PROMPT
Output every line of the listing, exactly and completely.

SOURCE INFORMATION
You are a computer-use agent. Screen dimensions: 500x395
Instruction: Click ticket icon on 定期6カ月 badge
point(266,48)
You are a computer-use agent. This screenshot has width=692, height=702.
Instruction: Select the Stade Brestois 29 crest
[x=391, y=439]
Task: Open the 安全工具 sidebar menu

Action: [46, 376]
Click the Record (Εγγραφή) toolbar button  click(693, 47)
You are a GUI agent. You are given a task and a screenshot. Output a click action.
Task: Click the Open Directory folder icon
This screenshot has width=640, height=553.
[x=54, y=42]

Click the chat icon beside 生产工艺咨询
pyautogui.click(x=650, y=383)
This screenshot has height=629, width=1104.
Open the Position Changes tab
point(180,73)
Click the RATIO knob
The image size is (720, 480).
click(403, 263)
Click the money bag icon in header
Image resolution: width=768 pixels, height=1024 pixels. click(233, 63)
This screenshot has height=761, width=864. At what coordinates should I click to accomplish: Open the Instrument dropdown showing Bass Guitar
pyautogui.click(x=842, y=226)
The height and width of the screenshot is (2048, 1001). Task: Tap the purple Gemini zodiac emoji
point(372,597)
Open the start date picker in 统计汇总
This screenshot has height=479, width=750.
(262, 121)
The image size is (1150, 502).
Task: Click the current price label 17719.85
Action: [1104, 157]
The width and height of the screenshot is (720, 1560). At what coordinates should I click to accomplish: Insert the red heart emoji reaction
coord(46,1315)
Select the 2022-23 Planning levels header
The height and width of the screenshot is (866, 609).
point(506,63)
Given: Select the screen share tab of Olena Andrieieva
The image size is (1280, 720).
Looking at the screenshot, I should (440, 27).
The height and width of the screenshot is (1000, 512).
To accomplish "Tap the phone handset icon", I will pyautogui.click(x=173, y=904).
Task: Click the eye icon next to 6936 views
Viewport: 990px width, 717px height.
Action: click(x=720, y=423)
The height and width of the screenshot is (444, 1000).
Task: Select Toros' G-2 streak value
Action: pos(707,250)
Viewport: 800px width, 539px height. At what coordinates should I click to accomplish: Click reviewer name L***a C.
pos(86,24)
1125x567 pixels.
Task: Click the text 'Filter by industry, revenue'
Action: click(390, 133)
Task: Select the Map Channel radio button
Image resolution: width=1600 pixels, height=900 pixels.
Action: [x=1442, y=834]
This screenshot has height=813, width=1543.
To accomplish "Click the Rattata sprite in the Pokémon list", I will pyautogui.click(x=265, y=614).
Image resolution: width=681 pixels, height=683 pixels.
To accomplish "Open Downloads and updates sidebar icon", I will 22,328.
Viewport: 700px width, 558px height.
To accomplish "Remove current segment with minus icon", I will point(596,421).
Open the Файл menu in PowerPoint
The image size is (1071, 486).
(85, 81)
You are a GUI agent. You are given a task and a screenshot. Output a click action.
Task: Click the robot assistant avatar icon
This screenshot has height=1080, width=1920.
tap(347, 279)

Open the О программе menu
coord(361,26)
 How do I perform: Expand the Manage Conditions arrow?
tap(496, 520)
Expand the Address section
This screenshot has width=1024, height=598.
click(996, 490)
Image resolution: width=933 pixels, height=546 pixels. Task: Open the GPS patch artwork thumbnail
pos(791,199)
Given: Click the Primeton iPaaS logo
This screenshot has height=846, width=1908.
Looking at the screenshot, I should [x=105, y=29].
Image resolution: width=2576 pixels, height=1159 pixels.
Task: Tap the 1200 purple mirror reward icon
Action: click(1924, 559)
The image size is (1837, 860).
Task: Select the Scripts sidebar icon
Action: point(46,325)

TASK OUTPUT
You are a computer-use agent. Screen dimensions: 500x395
Instruction: Click ticket icon on 定期6カ月 badge
point(266,48)
You are a computer-use agent. This screenshot has width=692, height=702.
Instruction: Select the Stade Brestois 29 crest
[x=391, y=439]
Task: Open the 安全工具 sidebar menu

Action: [46, 376]
Click the Record (Εγγραφή) toolbar button  click(693, 47)
You are a GUI agent. You are given a task and a screenshot. Output a click action.
Task: Click the Open Directory folder icon
This screenshot has width=640, height=553.
[x=54, y=42]

Click the chat icon beside 生产工艺咨询
pyautogui.click(x=650, y=383)
This screenshot has height=629, width=1104.
Open the Position Changes tab
point(180,73)
Click the RATIO knob
The image size is (720, 480).
click(403, 263)
Click the money bag icon in header
Image resolution: width=768 pixels, height=1024 pixels. click(233, 63)
This screenshot has height=761, width=864. At what coordinates should I click to accomplish: Open the Instrument dropdown showing Bass Guitar
pyautogui.click(x=842, y=226)
The height and width of the screenshot is (2048, 1001). Task: Tap the purple Gemini zodiac emoji
point(372,597)
Open the start date picker in 统计汇总
This screenshot has height=479, width=750.
(262, 121)
The image size is (1150, 502).
Task: Click the current price label 17719.85
Action: [1104, 157]
The width and height of the screenshot is (720, 1560). At what coordinates should I click to accomplish: Insert the red heart emoji reaction
coord(46,1315)
Select the 2022-23 Planning levels header
The height and width of the screenshot is (866, 609).
point(506,63)
Given: Select the screen share tab of Olena Andrieieva
The image size is (1280, 720).
Looking at the screenshot, I should (440, 27).
The height and width of the screenshot is (1000, 512).
To accomplish "Tap the phone handset icon", I will pyautogui.click(x=173, y=904).
Task: Click the eye icon next to 6936 views
Viewport: 990px width, 717px height.
Action: click(x=720, y=423)
The height and width of the screenshot is (444, 1000).
Task: Select Toros' G-2 streak value
Action: pos(707,250)
Viewport: 800px width, 539px height. At what coordinates should I click to accomplish: Click reviewer name L***a C.
pos(86,24)
1125x567 pixels.
Task: Click the text 'Filter by industry, revenue'
Action: click(390, 133)
Task: Select the Map Channel radio button
Image resolution: width=1600 pixels, height=900 pixels.
Action: [x=1442, y=834]
This screenshot has height=813, width=1543.
To accomplish "Click the Rattata sprite in the Pokémon list", I will pyautogui.click(x=265, y=614).
Image resolution: width=681 pixels, height=683 pixels.
To accomplish "Open Downloads and updates sidebar icon", I will 22,328.
Viewport: 700px width, 558px height.
To accomplish "Remove current segment with minus icon", I will point(596,421).
Open the Файл menu in PowerPoint
The image size is (1071, 486).
(85, 81)
You are a GUI agent. You are given a task and a screenshot. Output a click action.
Task: Click the robot assistant avatar icon
This screenshot has height=1080, width=1920.
tap(347, 279)

Open the О программе menu
coord(361,26)
 How do I perform: Expand the Manage Conditions arrow?
tap(496, 520)
Expand the Address section
This screenshot has width=1024, height=598.
click(996, 490)
Image resolution: width=933 pixels, height=546 pixels. Task: Open the GPS patch artwork thumbnail
pos(791,199)
Given: Click the Primeton iPaaS logo
This screenshot has height=846, width=1908.
Looking at the screenshot, I should [x=105, y=29].
Image resolution: width=2576 pixels, height=1159 pixels.
Task: Tap the 1200 purple mirror reward icon
Action: click(1924, 559)
The image size is (1837, 860).
Task: Select the Scripts sidebar icon
Action: point(46,325)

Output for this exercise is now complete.